The show features a host of recognisable talents ranging from Simon Russell Beale, Martin Clunes, Suranne Jones, and Outnumbered’s Claire Skinner. Frances de la Tour delivers a particularly noteworthy performance as the aged Miss Matilda Crawley. Moneyed, magisterial, and occasionally mean-spirited, she combines Miss Havisham and Lady Adelaide Stitch and, in the most recent episode, turns on our protagonist who previously sat in very good favour.

'I truly struggle to find fault in this TV masterpiece'

National treasure Michael Palin plays Thackeray himself, opening each episode by narrating a surreal scene featuring the primary cast on a carousel, serving both as a reminder of the film’s literary origins and a Brechtian reiterance of the falsity of it all; that in the end it truly is a Pilgrim’s Progress (1678) vanity fair, a fun-fair performance celebrating the vanity and sinfulness of man. Honestly, what could be better?

I truly struggle to find fault in this TV masterpiece. You wouldn’t blink were Keira Knightley or Colin Firth to amble, fumbling their words charmingly, onscreen. The music used in the title sequence is a mournful and entrancing cover of All Along the Watchtower by Afterhere, and sets the tone for an intricate and sincerely human production, as well as modernising the potentially dusty story. The end credits of the episodes include songs by Madonna and Paloma Faith, and composer Isobel Waller-Bridge, older sister of Phoebe, combines the contemporary songs with classical instruments to keep the show light and up-to-date without being jarring or distracting from the setting.

One of the more surprising and enamouring elements of the show is its unabashed depiction of the social flaws of the time. It would be a lazy disservice to those oppressed to pretend their disrespect and subjugation hadn’t happened. When Sam (Richie Campbell), a young black man, helps Becky to move homes, the show does not shy away from his assigned role in contemporary society. The Sedleys’ fall from upper-class grace that accompanies their bankruptcy is both overt and subtle in how it highlights the divisions of race and class.

One slightly unrealistic aspect in the third episode is the father of Emmy’s beloved trying to engage his son with a wealthy, black, Bajan woman instead. However, it is somewhat telling of the character that his greed is so unrelenting as to be colour-blind (or as near to as Napoleonic society came).

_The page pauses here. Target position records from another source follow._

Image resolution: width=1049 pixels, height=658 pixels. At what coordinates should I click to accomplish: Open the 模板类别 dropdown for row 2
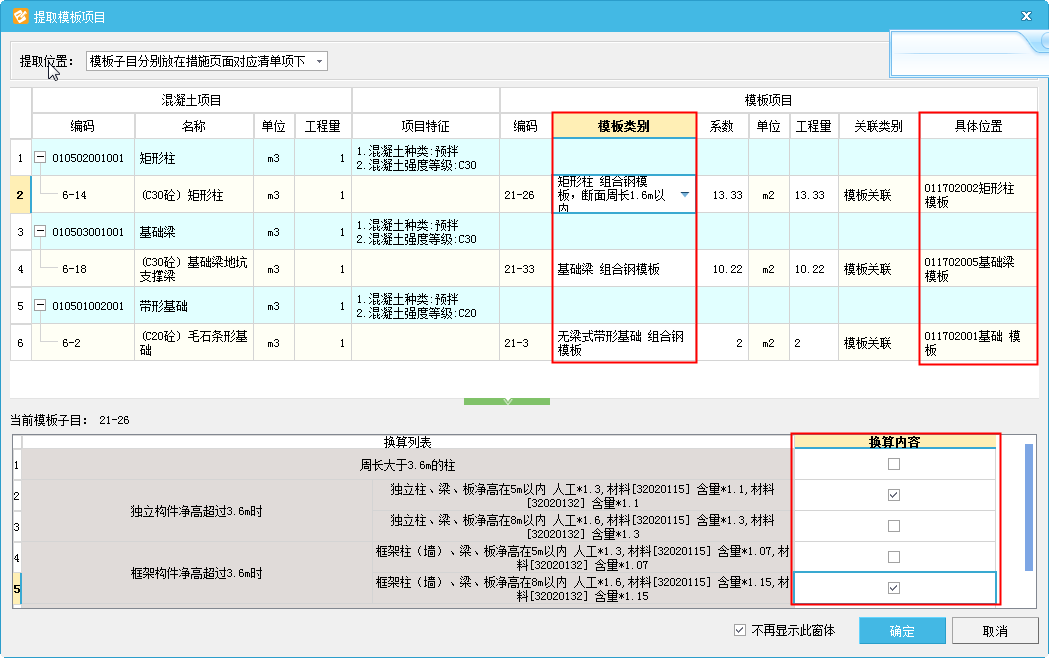tap(684, 195)
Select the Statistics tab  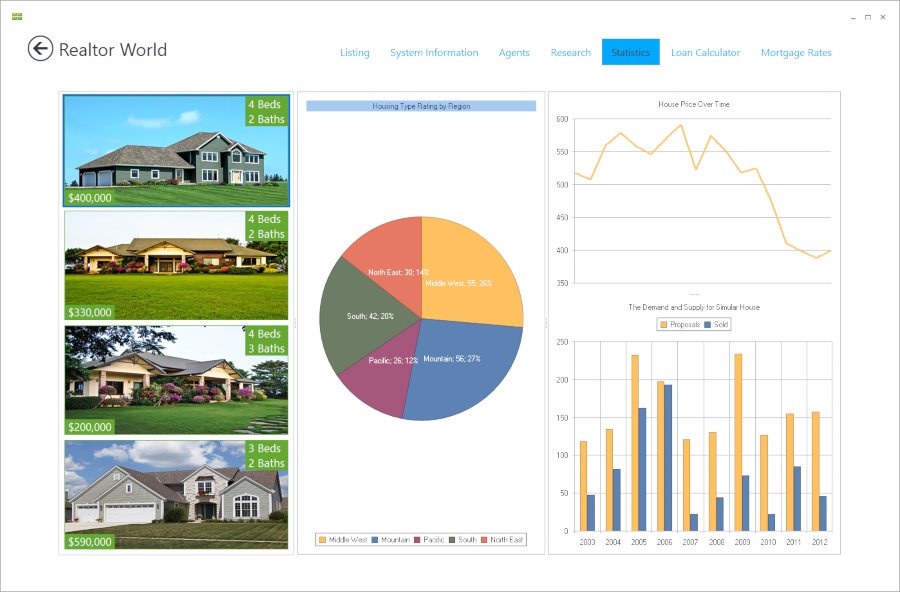[630, 53]
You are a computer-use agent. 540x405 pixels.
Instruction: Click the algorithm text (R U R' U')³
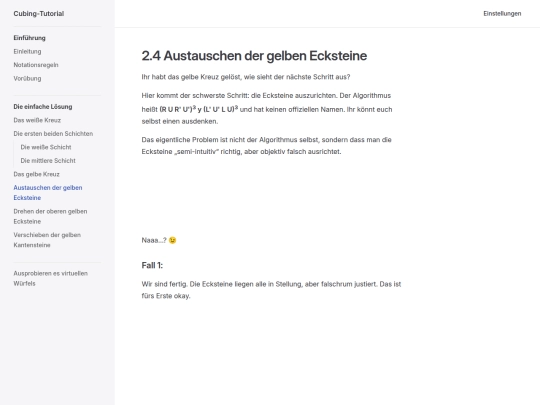click(178, 109)
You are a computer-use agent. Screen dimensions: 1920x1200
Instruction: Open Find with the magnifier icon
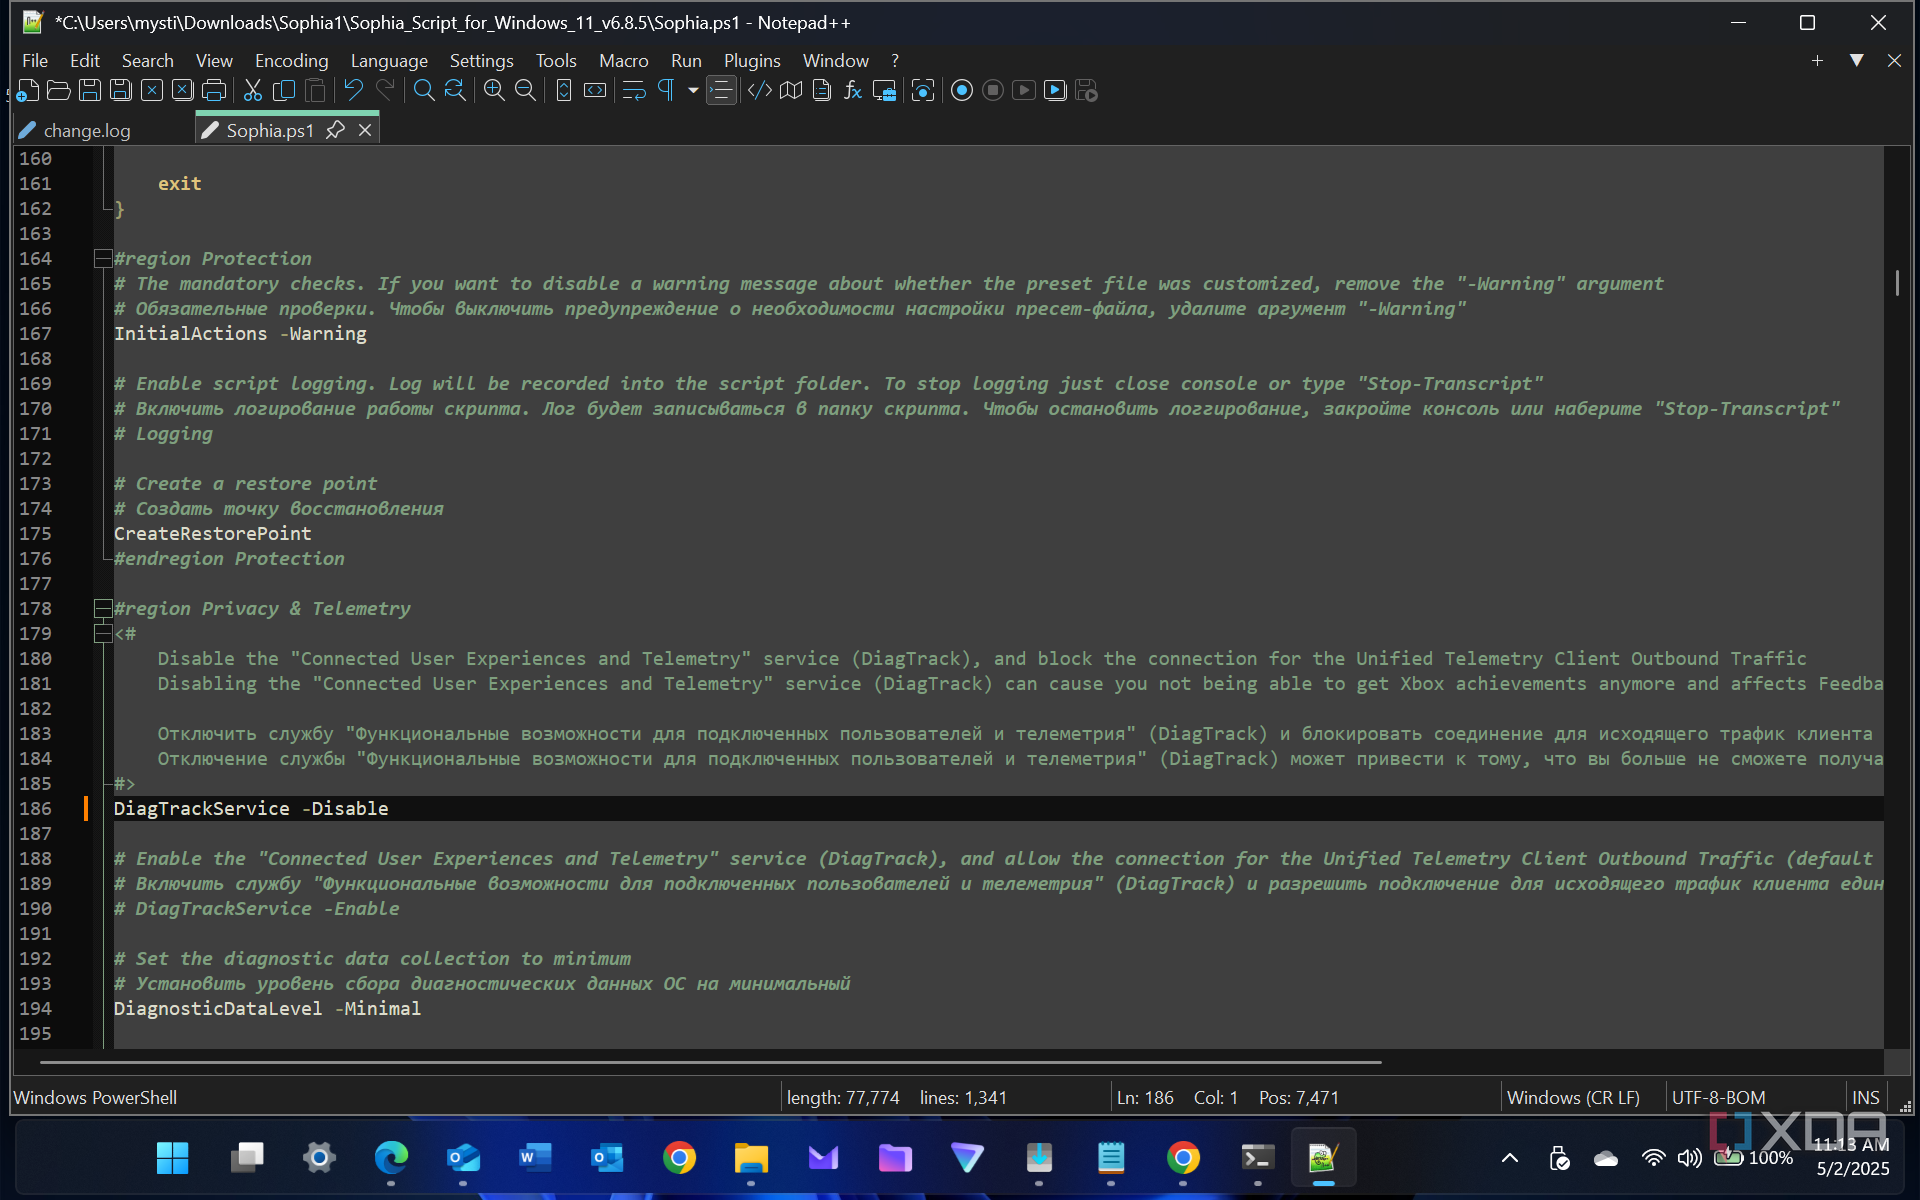click(424, 91)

'I would watch it purely for the sheer visual spectacle'

Even if the show was not so faultlessly cast, soundtracked, and directed, I would watch it purely for the sheer visual spectacle. The tapestry of 1800’s England is seen so vividly that you can practically smell the bedpans, and the colour, light, and costumes combine to paint an idyllic Britain that never truly existed except in the imagination of romantics and writers alike.

The characters demonstrate the full range of human complexity and flaws, and Thackeray’s work demonstrates a lesson in fiction as old as time: a character who is wholly good is rarely exciting, but a character who is truly exciting is always good. The stunning and captivating Vanity Fair is available to watch on the ITV Hub, live on television, and in my dreams for the rest of the week.